When you reach the line that contains "Task: Toggle the yellow channel 1 badge", begin copying exactly and continue through the last line below. Do not copy pictures.

Record extracts:
··········
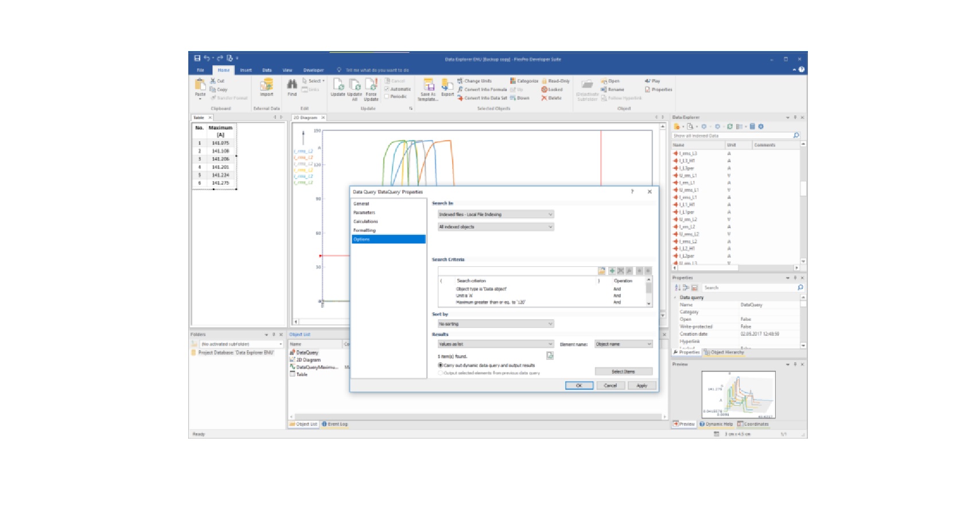The width and height of the screenshot is (964, 508).
Task: Click the open folder icon in Search Criteria
Action: coord(601,270)
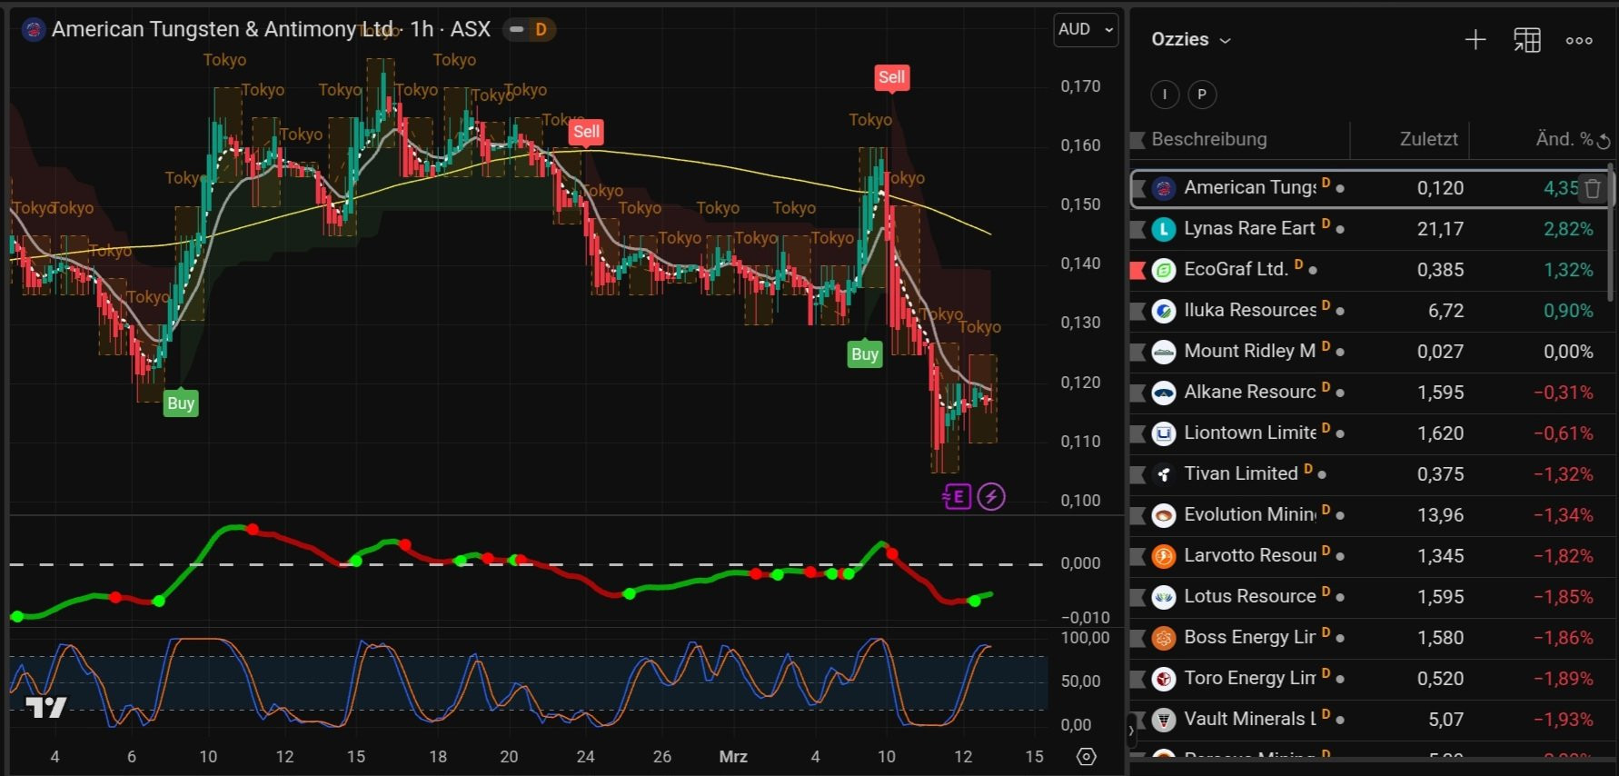The width and height of the screenshot is (1619, 776).
Task: Open watchlist advanced table view icon
Action: coord(1527,40)
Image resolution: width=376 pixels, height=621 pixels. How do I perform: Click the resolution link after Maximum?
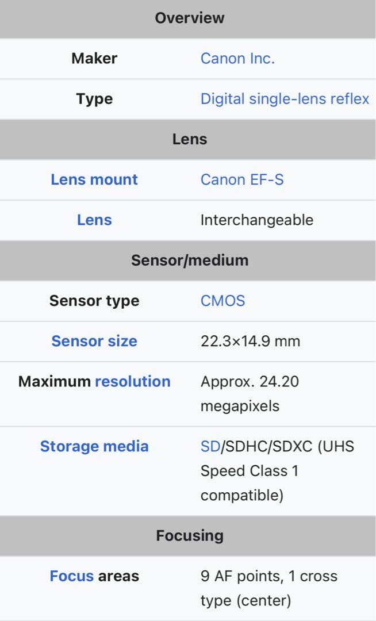point(133,381)
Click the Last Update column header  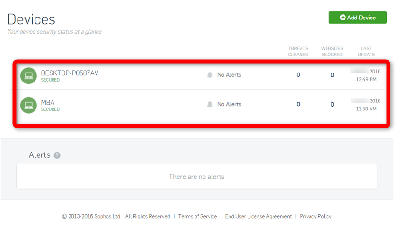pyautogui.click(x=366, y=51)
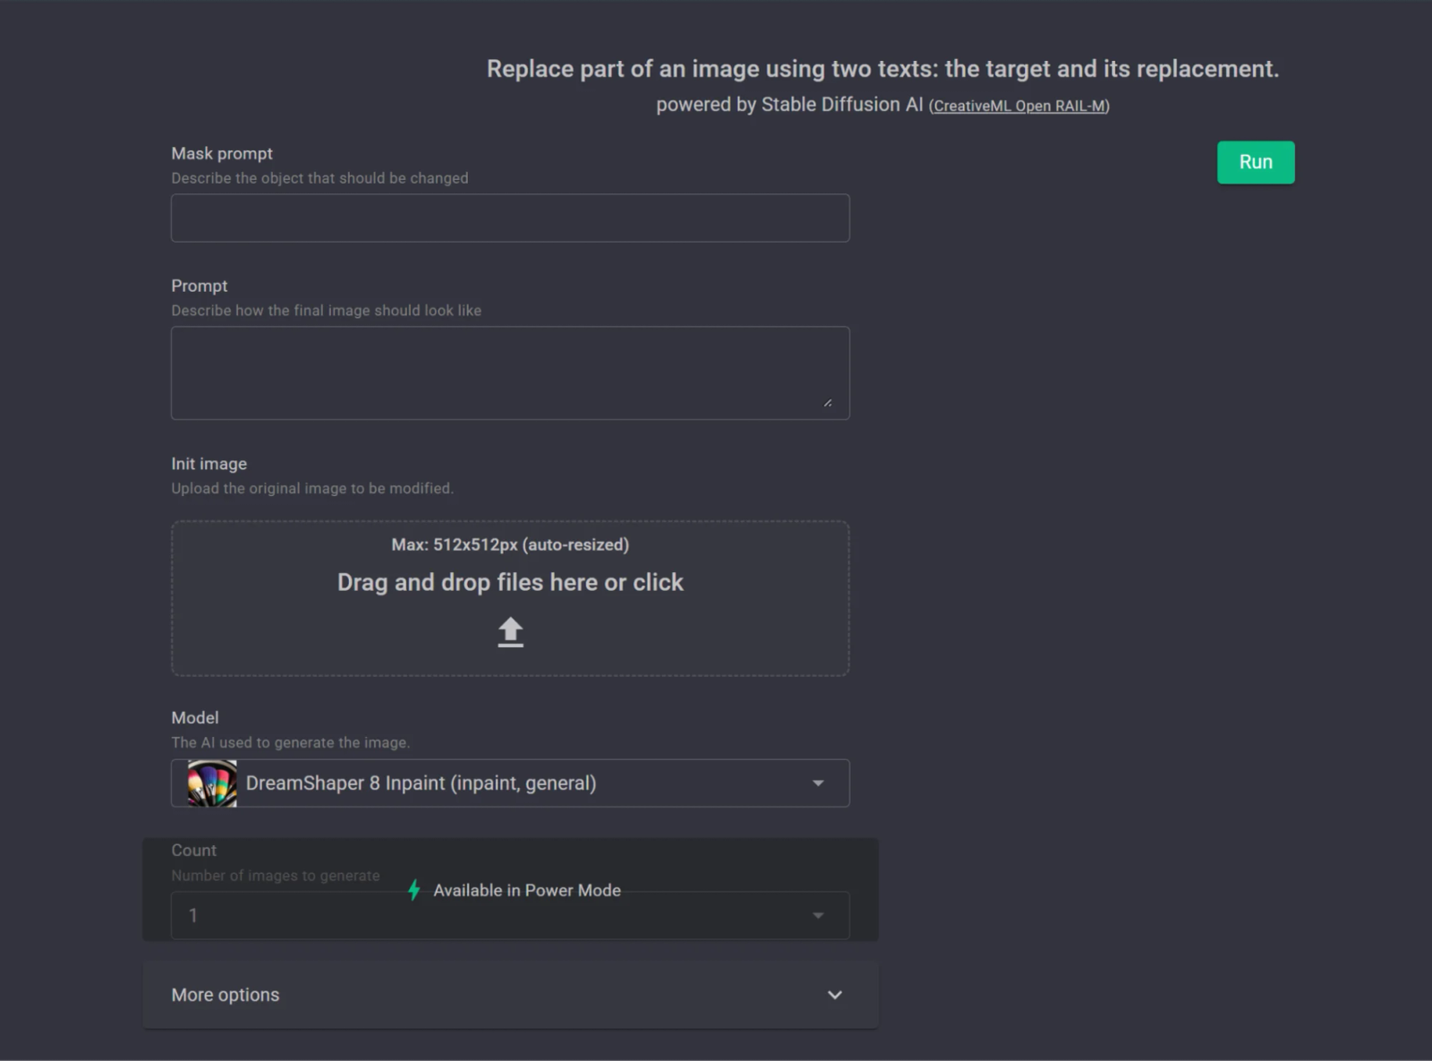Image resolution: width=1432 pixels, height=1061 pixels.
Task: Click the Mask prompt label
Action: click(x=222, y=153)
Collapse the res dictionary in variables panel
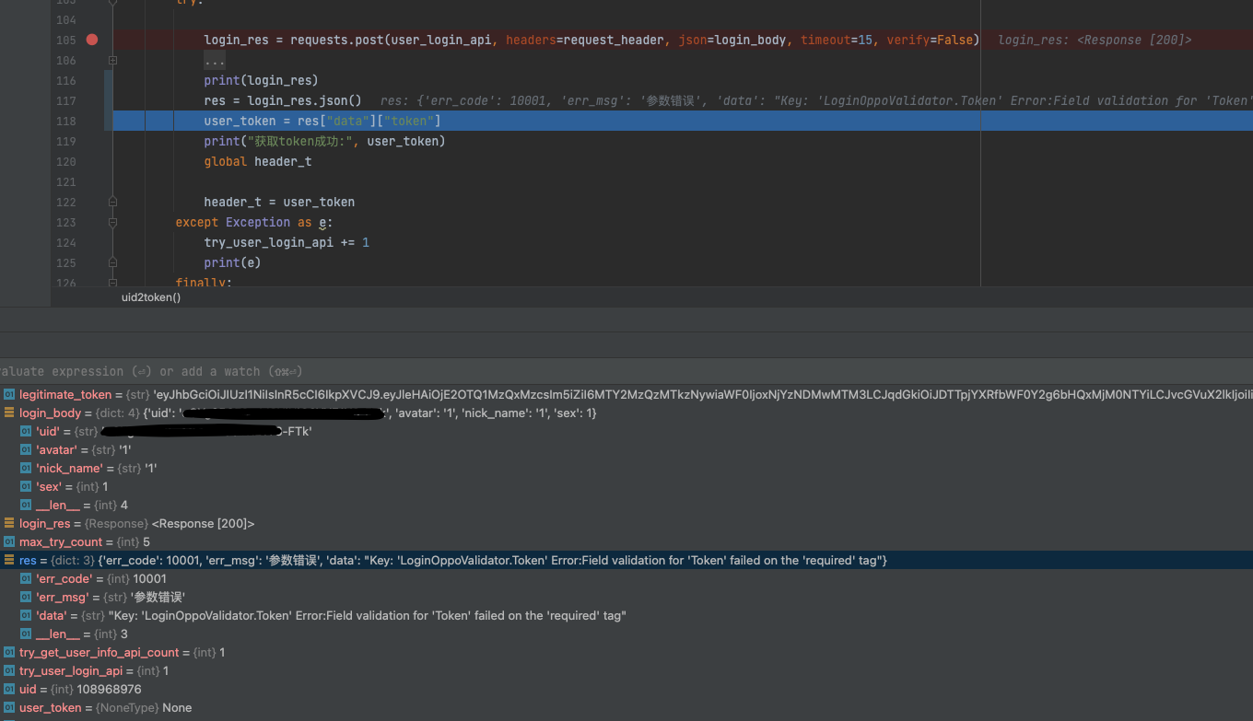The height and width of the screenshot is (721, 1253). [x=8, y=560]
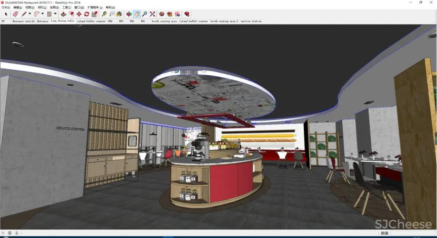Select the Rotate tool

click(87, 14)
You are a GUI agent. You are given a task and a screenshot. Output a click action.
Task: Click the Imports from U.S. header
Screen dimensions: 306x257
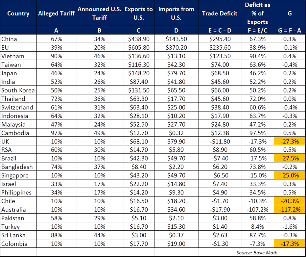click(176, 13)
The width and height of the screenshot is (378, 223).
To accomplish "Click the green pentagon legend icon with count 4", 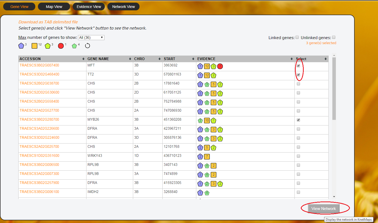I will (x=74, y=45).
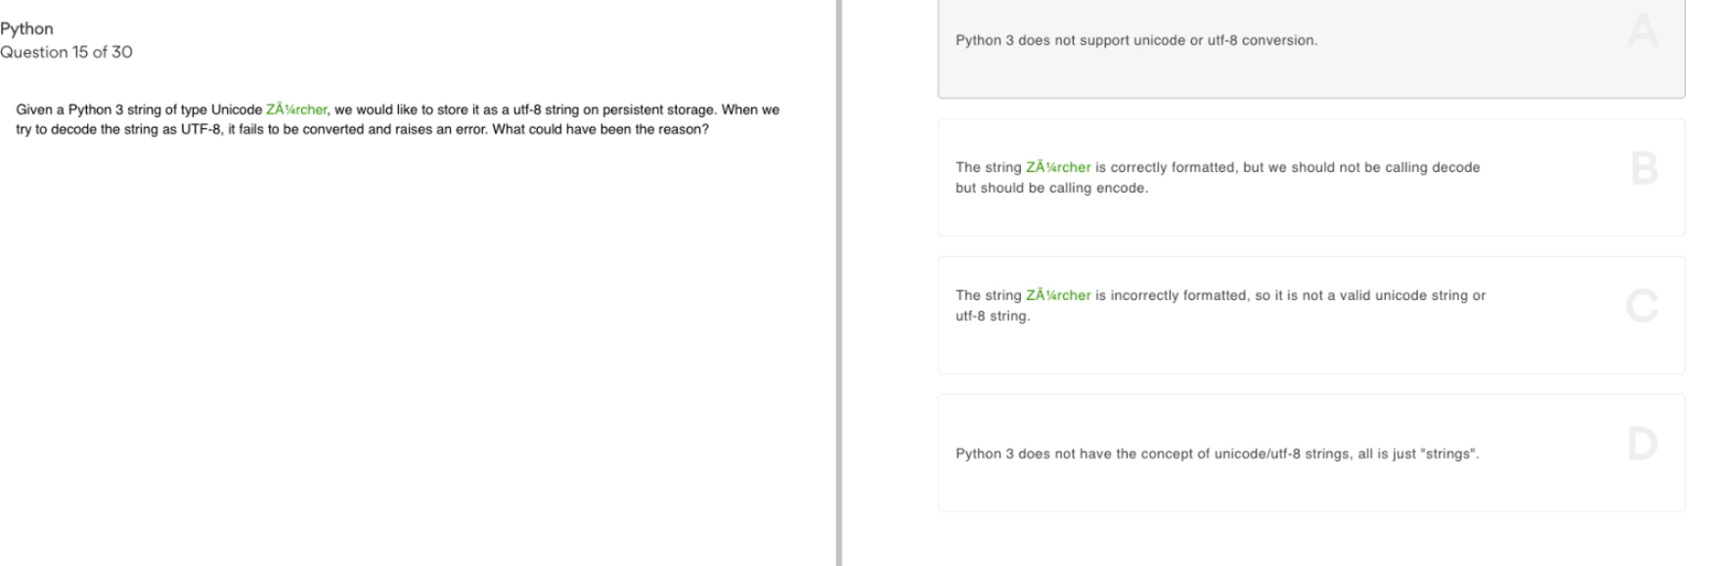This screenshot has width=1732, height=566.
Task: Click the 'utf-8 string.' line in option C
Action: pyautogui.click(x=993, y=316)
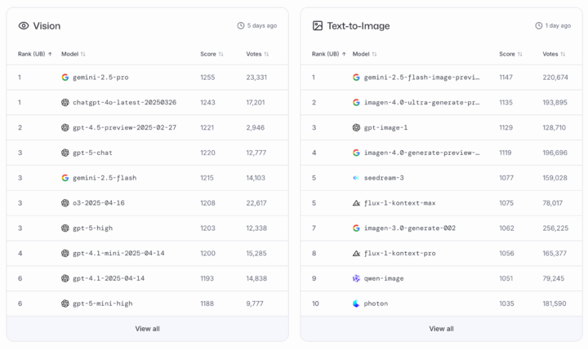Sort Text-to-Image table by Model column

[364, 54]
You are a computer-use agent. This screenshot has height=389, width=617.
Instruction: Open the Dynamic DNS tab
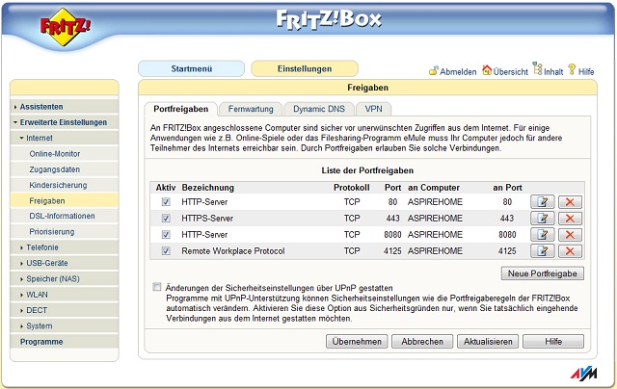coord(319,110)
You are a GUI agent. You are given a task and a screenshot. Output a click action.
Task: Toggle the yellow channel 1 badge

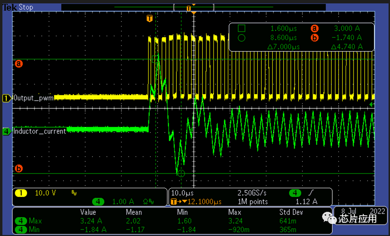[x=21, y=193]
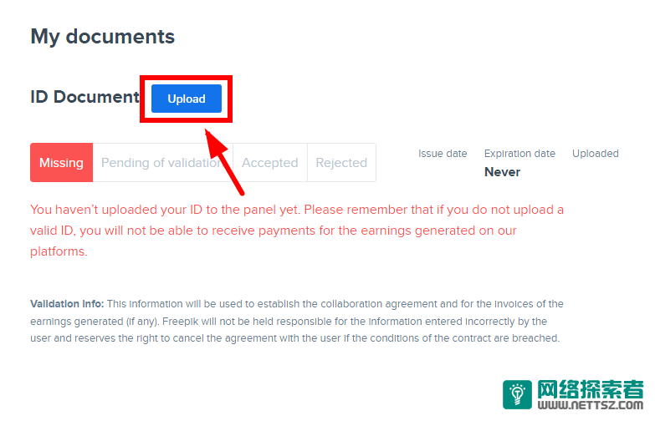Click the disclaimer line about contract breaches
The width and height of the screenshot is (655, 421).
coord(294,339)
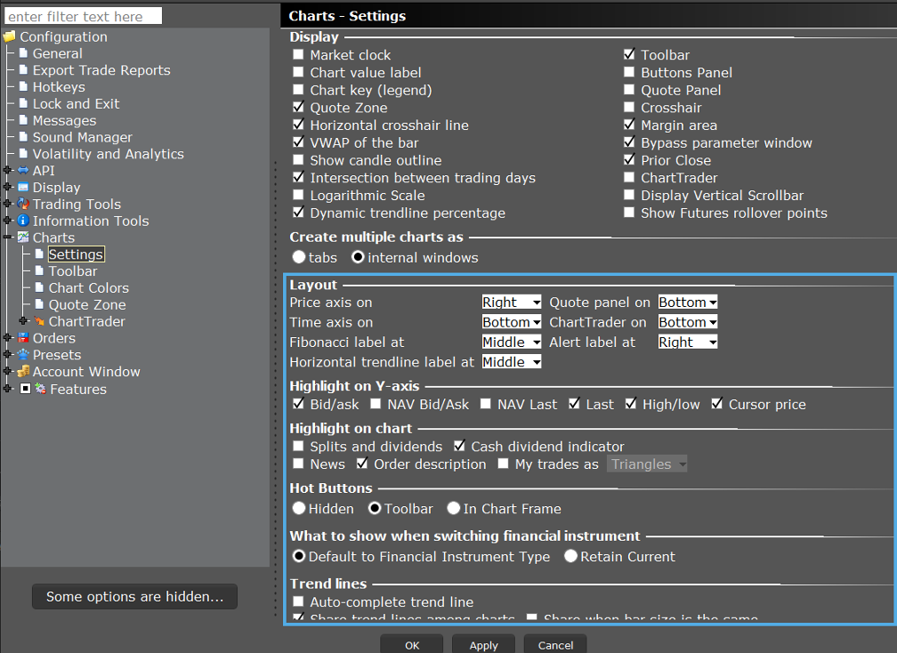Select In Chart Frame hot buttons option

454,509
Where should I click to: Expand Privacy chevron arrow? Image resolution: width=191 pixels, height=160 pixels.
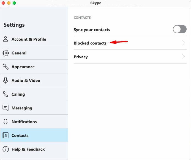coord(184,57)
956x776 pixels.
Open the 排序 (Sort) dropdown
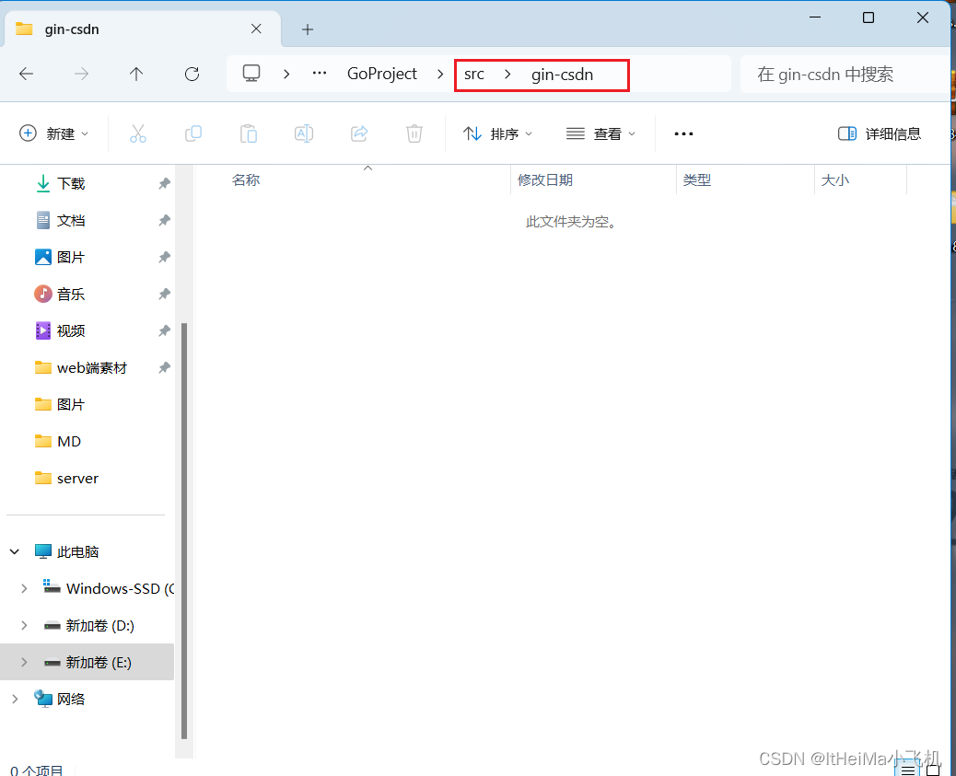click(x=498, y=133)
··········
Your response:
Task: Toggle the yellow channel 1 badge

[x=21, y=193]
Click the disclaimer line about contract breaches
The width and height of the screenshot is (655, 421).
coord(294,339)
Select In Chart Frame hot buttons option

454,509
Where should I click to: Expand Privacy chevron arrow? Image resolution: width=191 pixels, height=160 pixels.
coord(184,57)
956x776 pixels.
Open the 排序 (Sort) dropdown
click(x=498, y=133)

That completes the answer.